DKI Jakarta sebagai pusat ekonomi dan bisnis di Indonesia, memiliki magnet sebagai daya tarik bagi pebisnis. Sentra-sentra bisnis semakin tumbuh subur di lima wilayah DKI Jakarta. Pelaku bisnis yang beraktivitas di ibukota, tidak hanya berskala nasional, tapi juga internasional. Gambaran ini dijadikan pertimbangan dan peluang bisnis bagi perusahaan penyedia layanan transportasi MMCAB.

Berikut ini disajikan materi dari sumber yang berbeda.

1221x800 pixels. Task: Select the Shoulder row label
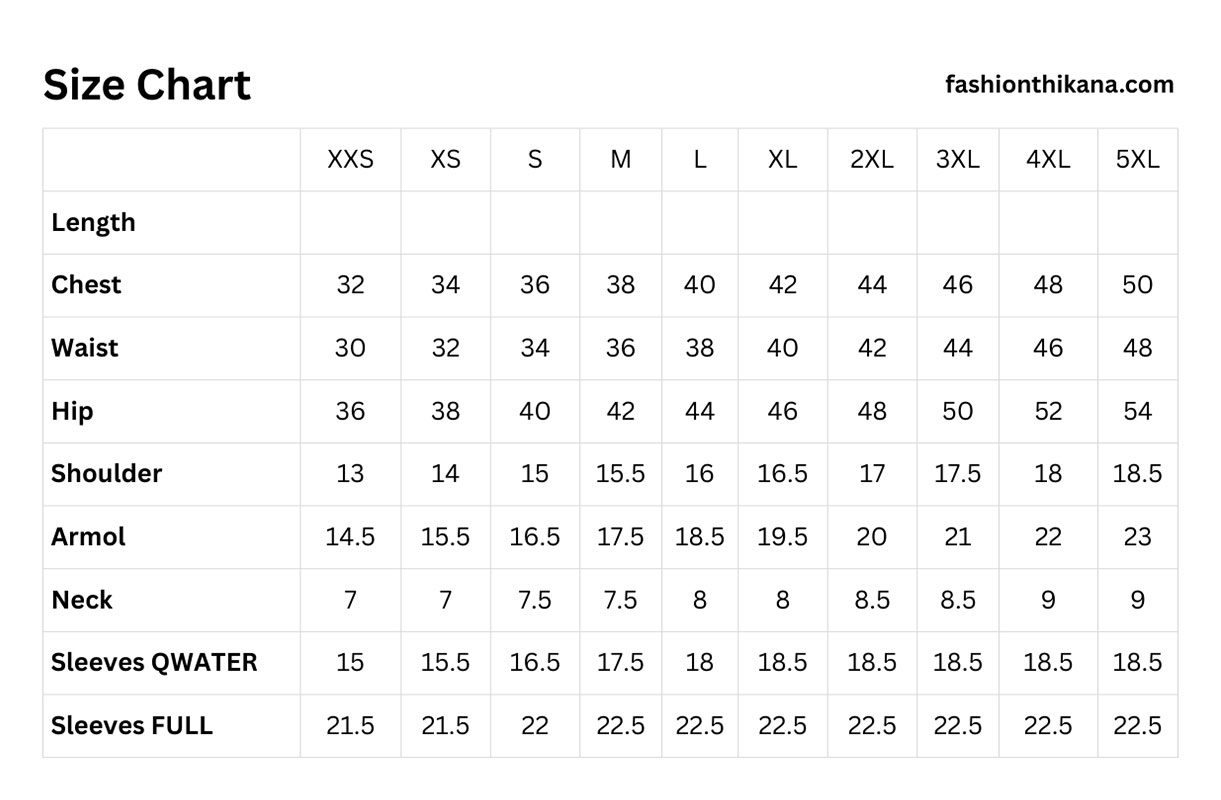(106, 474)
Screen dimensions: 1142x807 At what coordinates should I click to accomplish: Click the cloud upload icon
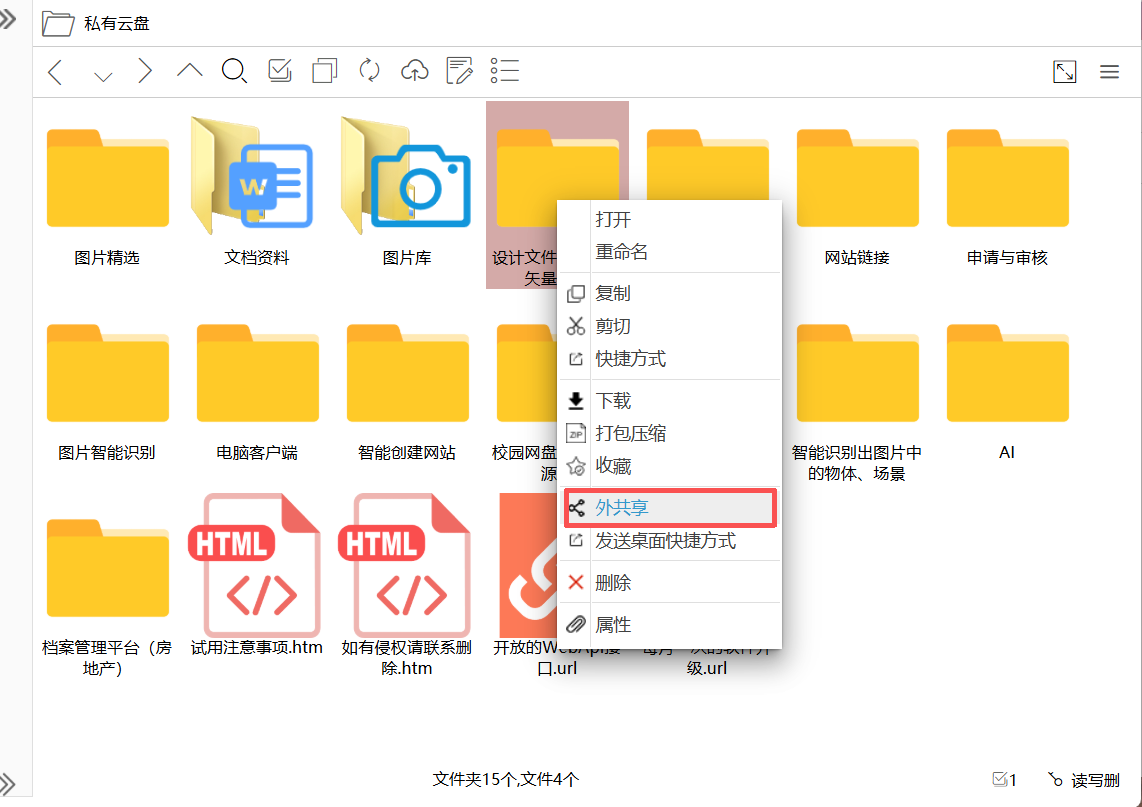click(414, 71)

Sesuai izin beroperasi yang dikeluarkan Dinas Perhubungan DKI Jakarta, setidaknya ada 25.019 armada taksi dari 42 perusahaan taksi yang beroperasi di seluruh wilayah Jakarta. Namun, kehadiran taksi Ferrari dan Porsche belakangan ini tentu menarik perhatian pengguna jalan.
Kehadiran taksi super mewah ini dinilai cocok untuk beroperasi di Jakarta yang merupakan pusat ekonomi dan bisnis. Organisasi Pengusaha Nasional Angkutan Darat melihat, fenomena ini berbanding lurus dengan semakin besarnya kelompok kelas menengah ke atas.
"Untuk taksi jenis premium atau mewah cocok di ibukota, daya beli masyarakatnya yang tinggi," ungkap Sekjen DPP Organda Andriansyah kepada merdeka.com, Sabtu (14/7).
Andriansyah menuturkan, kehadiran taksi Ferrari dan Porsche juga dipandang cocok untuk beroperasi di kawasan bisnis ibukota yang membutuhkan layanan berkualitas tinggi. Munculnya taksi Ferrari bisa memenuhi kebutuhan layanan super bagi pebisnis. "Kebutuhan masyarakat ibukota atau pebisnis akan pelayanan maksimal. Kalau untuk daerah belum (cocok)," katanya.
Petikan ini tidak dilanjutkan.